* Task to carry out
Only the lines that include "computer" should be copied from the data below.
START Source material
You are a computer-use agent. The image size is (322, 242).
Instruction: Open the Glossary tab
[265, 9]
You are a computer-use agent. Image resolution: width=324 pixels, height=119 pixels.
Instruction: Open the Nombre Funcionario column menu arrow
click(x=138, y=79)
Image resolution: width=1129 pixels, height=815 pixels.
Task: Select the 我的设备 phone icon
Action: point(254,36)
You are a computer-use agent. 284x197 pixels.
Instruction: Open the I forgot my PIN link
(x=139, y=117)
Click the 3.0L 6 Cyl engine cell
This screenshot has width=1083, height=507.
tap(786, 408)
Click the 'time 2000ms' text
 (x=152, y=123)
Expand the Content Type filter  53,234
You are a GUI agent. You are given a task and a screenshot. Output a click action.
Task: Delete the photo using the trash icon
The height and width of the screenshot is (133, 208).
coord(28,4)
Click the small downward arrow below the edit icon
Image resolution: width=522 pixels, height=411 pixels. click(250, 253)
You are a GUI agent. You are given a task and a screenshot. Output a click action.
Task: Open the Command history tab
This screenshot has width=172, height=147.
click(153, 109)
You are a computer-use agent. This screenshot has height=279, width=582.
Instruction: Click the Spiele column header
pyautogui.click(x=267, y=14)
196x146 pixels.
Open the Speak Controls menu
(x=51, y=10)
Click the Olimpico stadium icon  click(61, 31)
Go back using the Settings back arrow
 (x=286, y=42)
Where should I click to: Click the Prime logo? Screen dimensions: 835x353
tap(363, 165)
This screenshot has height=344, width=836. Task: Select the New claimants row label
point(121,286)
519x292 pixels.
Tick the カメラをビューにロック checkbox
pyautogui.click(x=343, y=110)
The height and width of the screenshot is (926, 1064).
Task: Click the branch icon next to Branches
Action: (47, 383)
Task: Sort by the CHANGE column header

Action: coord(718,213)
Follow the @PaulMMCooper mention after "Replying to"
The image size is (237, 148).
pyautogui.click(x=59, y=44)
END Source material
* Task solution
You are a computer-use agent. The image size is (322, 242).
You are a computer-use agent. Image resolution: width=324 pixels, height=119 pixels.
You are a computer-use agent. 284x197 pixels.
You are a computer-use agent. This screenshot has height=279, width=582.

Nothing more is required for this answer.